The last thing I think the Apostle Paul says is to Put life-giving things in front of you. Listen again to verse 16: Let the word of Christ dwell in you richly as you teach and admonish one another with all wisdom, and as you sing psalms, hymns and spiritual songs with gratitude in your hearts to God.
I would say that the Word of God and the Worship of God are life-giving. The Word of God will fill our minds with the right things, and the worship of God will keep our minds in the right place.
There is nothing you face that you can’t overcome by the Word of God and through the worship of God. Nothing. Both will require your mind which means you can get a break from all that is hard about life and all that creates worry or fear. If you are focused on the Word and worship you won’t have space for things that can bring you down.
Notice the phrase Paul used when he talked about the Word of God. He said to let it dwell in you richly. God’s Word needs to live in us. It needs to be at home in us. We need to be comfortable with it, used to it. It needs to be an every day kind of thing. Where you dwell is where you take rest, right? You need to let God’s Word dwell in you in order that you can live a life of rest. Where you dwell is where you get ready for the next day, right? You need to let God’s Word prepare you for tomorrow.

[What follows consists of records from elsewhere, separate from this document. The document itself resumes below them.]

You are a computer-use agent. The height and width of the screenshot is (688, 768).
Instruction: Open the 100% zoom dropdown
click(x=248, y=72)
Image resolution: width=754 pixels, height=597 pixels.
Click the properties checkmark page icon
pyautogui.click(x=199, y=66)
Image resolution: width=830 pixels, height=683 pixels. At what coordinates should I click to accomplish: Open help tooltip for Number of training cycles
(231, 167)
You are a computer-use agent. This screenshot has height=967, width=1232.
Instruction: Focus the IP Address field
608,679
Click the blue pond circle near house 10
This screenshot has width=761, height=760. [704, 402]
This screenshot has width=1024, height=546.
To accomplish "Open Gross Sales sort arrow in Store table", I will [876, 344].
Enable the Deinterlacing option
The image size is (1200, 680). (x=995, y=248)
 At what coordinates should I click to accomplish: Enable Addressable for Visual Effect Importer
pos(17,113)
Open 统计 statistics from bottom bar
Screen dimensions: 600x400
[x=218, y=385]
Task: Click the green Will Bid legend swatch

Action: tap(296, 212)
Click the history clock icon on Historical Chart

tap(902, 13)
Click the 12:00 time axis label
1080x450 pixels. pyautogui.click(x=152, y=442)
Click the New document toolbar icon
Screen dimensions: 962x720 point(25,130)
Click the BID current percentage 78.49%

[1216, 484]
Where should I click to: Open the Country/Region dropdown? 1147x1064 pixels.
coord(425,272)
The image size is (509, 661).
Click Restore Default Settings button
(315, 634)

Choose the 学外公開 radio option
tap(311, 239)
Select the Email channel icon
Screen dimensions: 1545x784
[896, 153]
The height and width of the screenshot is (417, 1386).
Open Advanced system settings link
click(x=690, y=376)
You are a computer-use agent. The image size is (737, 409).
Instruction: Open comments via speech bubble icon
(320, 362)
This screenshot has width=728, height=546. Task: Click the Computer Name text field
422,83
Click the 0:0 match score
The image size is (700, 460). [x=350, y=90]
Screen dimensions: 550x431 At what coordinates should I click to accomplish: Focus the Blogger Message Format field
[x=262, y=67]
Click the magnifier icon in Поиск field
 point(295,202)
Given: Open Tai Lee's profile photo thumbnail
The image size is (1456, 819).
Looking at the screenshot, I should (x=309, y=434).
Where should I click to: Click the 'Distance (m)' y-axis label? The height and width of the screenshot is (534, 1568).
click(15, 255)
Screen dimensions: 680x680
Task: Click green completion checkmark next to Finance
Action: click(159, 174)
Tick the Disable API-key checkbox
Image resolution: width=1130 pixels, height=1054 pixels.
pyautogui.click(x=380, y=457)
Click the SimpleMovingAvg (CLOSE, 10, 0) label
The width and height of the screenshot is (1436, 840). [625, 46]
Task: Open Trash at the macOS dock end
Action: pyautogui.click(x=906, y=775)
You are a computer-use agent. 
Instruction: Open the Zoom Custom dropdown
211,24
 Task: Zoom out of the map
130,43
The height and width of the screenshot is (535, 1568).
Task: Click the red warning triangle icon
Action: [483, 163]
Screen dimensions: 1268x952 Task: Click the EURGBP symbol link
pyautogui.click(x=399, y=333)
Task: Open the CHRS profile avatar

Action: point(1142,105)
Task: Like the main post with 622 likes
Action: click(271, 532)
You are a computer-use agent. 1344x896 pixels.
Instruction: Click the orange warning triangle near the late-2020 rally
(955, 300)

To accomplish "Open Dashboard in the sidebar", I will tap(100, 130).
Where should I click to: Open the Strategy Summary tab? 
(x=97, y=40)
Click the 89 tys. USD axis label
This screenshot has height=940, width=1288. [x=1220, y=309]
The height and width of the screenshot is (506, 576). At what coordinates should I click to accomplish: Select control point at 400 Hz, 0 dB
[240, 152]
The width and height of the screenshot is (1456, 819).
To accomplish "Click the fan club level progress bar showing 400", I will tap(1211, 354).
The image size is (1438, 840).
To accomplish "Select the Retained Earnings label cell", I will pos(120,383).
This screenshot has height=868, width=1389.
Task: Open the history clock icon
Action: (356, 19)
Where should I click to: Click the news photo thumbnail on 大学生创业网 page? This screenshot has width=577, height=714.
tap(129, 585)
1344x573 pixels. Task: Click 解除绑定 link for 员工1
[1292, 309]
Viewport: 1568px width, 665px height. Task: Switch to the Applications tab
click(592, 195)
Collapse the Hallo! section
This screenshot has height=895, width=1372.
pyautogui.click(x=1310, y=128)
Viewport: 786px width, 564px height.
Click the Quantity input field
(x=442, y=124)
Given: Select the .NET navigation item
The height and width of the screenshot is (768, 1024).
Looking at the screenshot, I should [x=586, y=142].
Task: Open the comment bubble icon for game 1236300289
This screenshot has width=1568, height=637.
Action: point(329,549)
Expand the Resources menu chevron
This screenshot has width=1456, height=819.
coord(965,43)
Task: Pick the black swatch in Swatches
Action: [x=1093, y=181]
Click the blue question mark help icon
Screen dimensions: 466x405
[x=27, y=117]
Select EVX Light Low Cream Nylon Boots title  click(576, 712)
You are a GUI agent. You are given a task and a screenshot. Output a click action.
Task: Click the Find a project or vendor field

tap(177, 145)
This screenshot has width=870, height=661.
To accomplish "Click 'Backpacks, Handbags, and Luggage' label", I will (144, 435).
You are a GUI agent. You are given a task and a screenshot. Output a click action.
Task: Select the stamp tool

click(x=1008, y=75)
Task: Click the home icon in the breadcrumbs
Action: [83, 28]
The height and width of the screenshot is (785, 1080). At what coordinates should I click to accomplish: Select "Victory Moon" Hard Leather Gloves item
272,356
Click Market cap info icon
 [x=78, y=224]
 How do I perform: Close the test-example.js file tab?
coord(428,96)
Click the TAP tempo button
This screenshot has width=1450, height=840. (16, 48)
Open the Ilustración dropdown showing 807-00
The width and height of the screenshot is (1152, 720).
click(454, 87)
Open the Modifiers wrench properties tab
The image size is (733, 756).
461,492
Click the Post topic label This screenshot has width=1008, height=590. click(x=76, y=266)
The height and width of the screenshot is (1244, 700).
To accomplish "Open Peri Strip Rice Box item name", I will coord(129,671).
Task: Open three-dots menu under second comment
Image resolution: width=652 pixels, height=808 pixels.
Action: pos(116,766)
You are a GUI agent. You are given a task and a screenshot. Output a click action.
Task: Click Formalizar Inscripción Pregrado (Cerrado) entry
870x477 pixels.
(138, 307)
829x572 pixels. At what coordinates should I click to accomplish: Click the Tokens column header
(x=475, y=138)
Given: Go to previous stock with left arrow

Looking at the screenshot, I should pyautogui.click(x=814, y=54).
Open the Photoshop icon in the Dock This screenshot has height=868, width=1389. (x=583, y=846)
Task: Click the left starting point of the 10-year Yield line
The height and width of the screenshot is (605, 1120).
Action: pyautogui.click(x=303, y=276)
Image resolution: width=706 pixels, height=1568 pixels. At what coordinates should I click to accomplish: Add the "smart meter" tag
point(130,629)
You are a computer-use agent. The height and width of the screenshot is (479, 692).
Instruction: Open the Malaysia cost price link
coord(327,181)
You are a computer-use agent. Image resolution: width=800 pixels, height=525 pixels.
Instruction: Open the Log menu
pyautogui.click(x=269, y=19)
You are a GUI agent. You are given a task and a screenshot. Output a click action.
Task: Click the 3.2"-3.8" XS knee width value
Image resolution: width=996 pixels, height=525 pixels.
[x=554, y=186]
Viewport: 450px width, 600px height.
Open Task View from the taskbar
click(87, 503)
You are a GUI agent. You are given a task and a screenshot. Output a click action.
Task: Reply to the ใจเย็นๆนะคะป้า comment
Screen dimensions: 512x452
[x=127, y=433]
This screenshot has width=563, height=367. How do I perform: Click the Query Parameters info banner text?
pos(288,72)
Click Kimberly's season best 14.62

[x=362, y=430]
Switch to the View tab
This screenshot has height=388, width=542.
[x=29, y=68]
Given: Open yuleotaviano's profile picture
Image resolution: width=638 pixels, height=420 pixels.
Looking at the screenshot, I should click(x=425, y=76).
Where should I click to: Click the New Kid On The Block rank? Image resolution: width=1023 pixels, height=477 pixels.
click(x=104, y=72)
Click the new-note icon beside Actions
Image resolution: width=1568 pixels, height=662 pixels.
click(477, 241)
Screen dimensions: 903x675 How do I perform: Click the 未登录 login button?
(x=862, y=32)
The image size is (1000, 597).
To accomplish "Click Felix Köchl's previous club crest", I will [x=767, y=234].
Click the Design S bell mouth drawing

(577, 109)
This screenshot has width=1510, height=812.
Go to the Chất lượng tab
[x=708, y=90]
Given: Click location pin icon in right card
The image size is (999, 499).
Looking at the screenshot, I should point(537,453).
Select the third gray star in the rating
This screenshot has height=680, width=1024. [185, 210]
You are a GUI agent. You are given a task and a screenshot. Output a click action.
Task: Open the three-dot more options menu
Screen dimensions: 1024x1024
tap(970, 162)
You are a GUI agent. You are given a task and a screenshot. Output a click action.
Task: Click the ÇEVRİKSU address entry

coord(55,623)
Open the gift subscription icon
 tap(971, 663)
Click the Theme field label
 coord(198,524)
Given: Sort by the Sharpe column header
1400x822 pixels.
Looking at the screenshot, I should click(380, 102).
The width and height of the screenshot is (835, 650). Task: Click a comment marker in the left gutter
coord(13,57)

Then Paul said you are to let it dwell in you RICHLY. We are encouraged to gorge ourselves on the Word of God, to feast on it, to ingest it constantly and fully. A once-a-week exposure will give you a once-a-week kind of strength, but if you expose yourself to it every day, think of the strength and endurance that will be created. If you just go to the gym once a week or twice a month, what will it accomplish? If you go to the gym five days a week, six days a week or seven days a week how much more would it accomplish? Too many people are trying to live from day to day on that which they only experience once a week.
Paul went on to talk about worship. He mentioned Psalms, hymns and spiritual songs. You know your worship doesn’t always have to always be “Look What the Lord Has Done.” You don’t have to fake happy in the presence of God. If your worship is a Psalm of Lament, if your worship is a Psalm of Despair, if it is offered in sacrifice to God, if you are bowed down to God in the middle of your pain, your worship will renew you. Just read the Psalms. Many start out as bad news, depressing news, a mixed bag of emotions, and by the end of the worship time, the person is feeling confident, restored and ready to face whatever comes their way.
Maybe your worship will be a hymn–something you learned as a kid that you can refer back to in order to be reminded of God’s faithfulness. Maybe it is a hymn that highlights the theology of God in three Persons, Blessed Trinity or that there is Power in the Blood to get you through from day to day. Maybe you need that hymn to re-anchor you to what you know to be true. Maybe your worship is a spiritual song that just becomes an expression between you and God. Maybe it is a song from your heart of gratitude and thanksgiving. Maybe you are just jammin’ to Mandisa, Casting Crowns, or Kari Jobe as you move through your day. However you are worship, if you keep it real, God will enter in with you and provide what you need in order to be encouraged body, mind and spirit. I really believe that. Worship ministers to the whole person.
Paul concludes this passage this way: Colossians 3:17-And whatever you do, whether in word or deed, do it all in the name of the Lord Jesus, giving thanks to God the Father through him.
When you put on Kingdom attitudes you are doing it to become like Jesus. When you put up with some people and put offenses behind you, you are doing it in order to share the generosity of Jesus and to make sure that nothing gets in the way of you becoming like Him or honoring Him with your life. When you spend time in the Word and Worship, you are choosing to leave the things of this world and to engage with the words and ways of Heaven.
Whatever you do, make sure it represents the Lord Jesus and brings glory to His name.